Davidson v. Blaustein

Decision Date16 November 1965
Docket NumberCiv. A. No. 16459.
PartiesLisa Joy DAVIDSON and Julie Gail Davidson, infants, by Martin J. Davidson, their next friend, Plaintiffs. v. Jacob BLAUSTEIN, Defendant.
CourtU.S. District Court — District of Maryland

Alfred L. Scanlan, Bethesda, Md., David J. Preller, Baltimore, Md., Shea & Gardner, Washington, D. C., for plaintiffs.

John W. Cable, III, John S. McDaniel, Jr., Cable & McDaniel, Baltimore, Md., for defendant.

WINTER, District Judge:

Defendant moves to dismiss the complaint in the above case for failure to state a claim upon which relief can be granted. Rule 12(b), Fed.Rules of Civil Procedure. The complaint seeks an accounting, upon the following allegations, made on information and belief:

The infant plaintiffs state that the defendant, their great uncle, is the trustee under certain inter vivos trusts created by the late Mr. and Mrs. Louis Blaustein (their great grandparents and the parents of the defendant), the late Mr. Henry Rosenberg, Sr. (their grandfather and the brother-in-law of the defendant), and Mrs. Henry Rosenberg, Sr. (their grandmother and sister of the defendant). The plaintiffs are citizens of the State of Texas, defendant is a citizen of the State of Maryland.

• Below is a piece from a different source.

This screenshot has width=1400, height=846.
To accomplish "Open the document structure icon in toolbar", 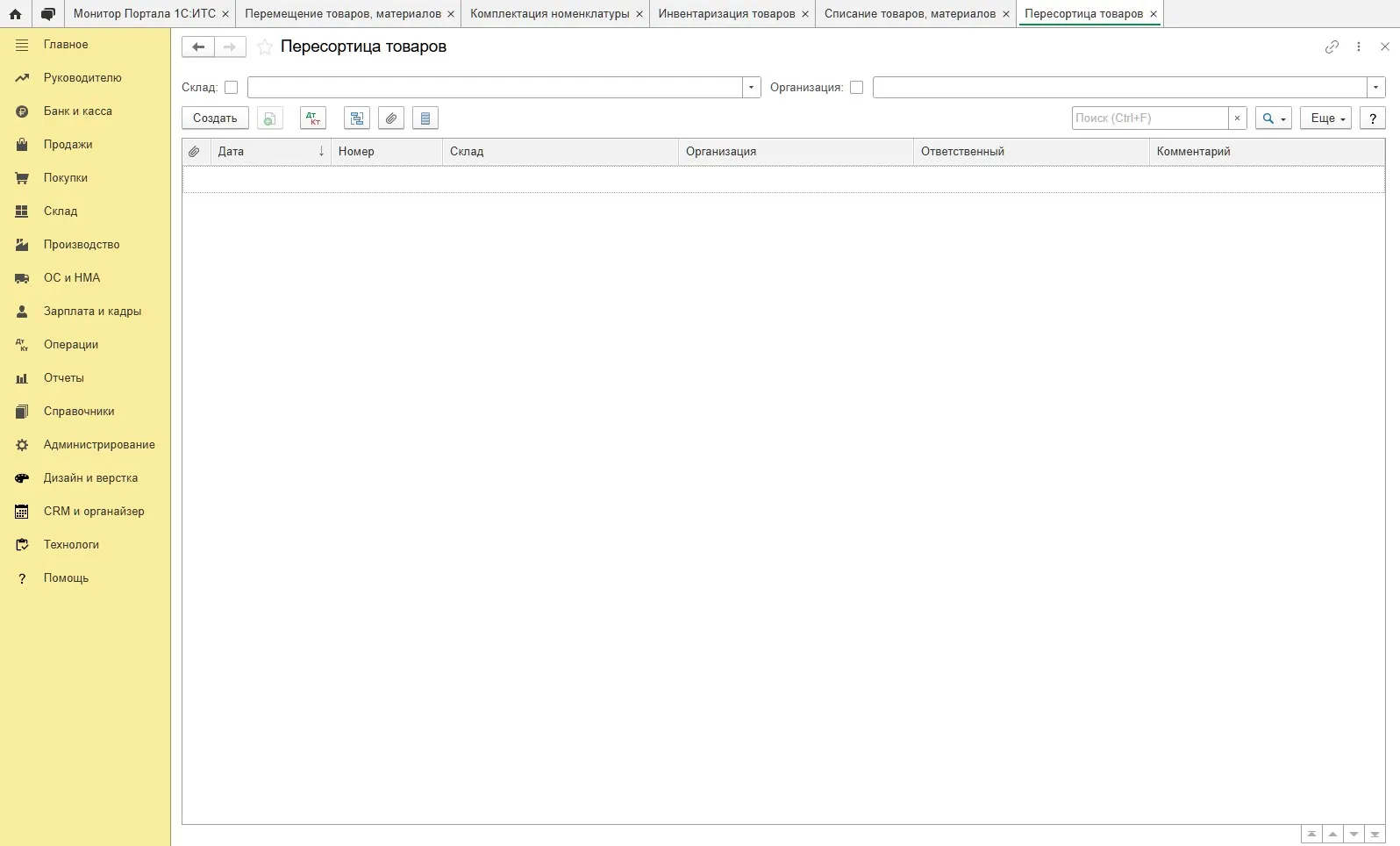I will (357, 118).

It is alleged that the trusts are in active existence, have not been terminated, and are being administered by the defendant as trustee, and that the assets within such trusts include substantial real and personal property interests, including extensive and very valuable securities. The terms of the trusts require the trustee to pay income to certain designated life beneficiaries, with the corpus thereof required to be paid by the trustee to other beneficiaries, at a time or times, or under conditions which are not known by the plaintiffs or their next friend. The plaintiffs believe that they were named, either by name or as members of a designated class, as beneficiaries under the trusts, and, under the terms of such trusts, at a time or times, or upon the happening of certain conditions, all of which are unknown to the plaintiffs or their next friend, the plaintiffs are entitled to receive portions of the corpus of the trusts from the trustee in accordance with the directions of the respective settlors.

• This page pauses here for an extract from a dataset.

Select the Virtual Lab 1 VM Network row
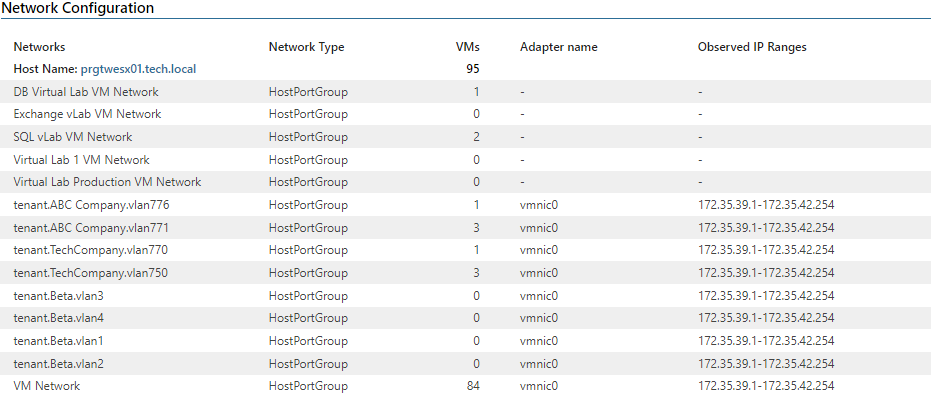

It is further alleged that defendant has never accounted for his acts and transactions as trustee of the several trusts (since Mr. Louis Blaustein is alleged to have died in 1938, defendant is alleged to have given no accounting of this trust for almost thirty years); has never disclosed to the plaintiffs, or to anyone authorized to act in their behalf, any information concerning the trusts in regard to their scope, assets, beneficiaries, duration, or termination dates. Through their father and next friend, plaintiffs have demanded that defendant account to them for his administration of the trusts, and defendant has refused to do so, asserting that "* * * under the existing circumstances you are not entitled to an accounting or other information" with respect to the trusts.

As relief, plaintiffs pray that the defendant file an account under any and all inter vivos trusts in which he has been named as trustee, and in which the plaintiffs have been designated beneficiaries, either by name or as members of a designated class. The time and manner of filing the account are specified, and there is a general prayer for other relief.

The essential allegations of the complaint have been summarized. In addition to them, it is significant to note what plaintiffs do not allege. Although plaintiffs allege that under the terms of the trusts, at some future time and on the happening of certain conditions (both unknown to them), they are entitled to receive portions of the corpus of the trusts, they do not allege, even on information and belief, that they have a possessory estate, i. e., that they are entitled at the present time to receive any portion of the income or corpus of the trusts, or that they will ever have a possessory estate. Indeed, their allegation in regard to each of the trusts that there are certain designated life beneficiaries not claimed to be themselves, coupled with the absence of any allegation that the life beneficiaries are deceased, is tantamount to an affirmative allegation on their part that their interests, if any, are not possessory. Other than to complain that they have been denied information of the type which they demanded, they allege no wrongdoing, mismanagement or waste on the part of the trustee.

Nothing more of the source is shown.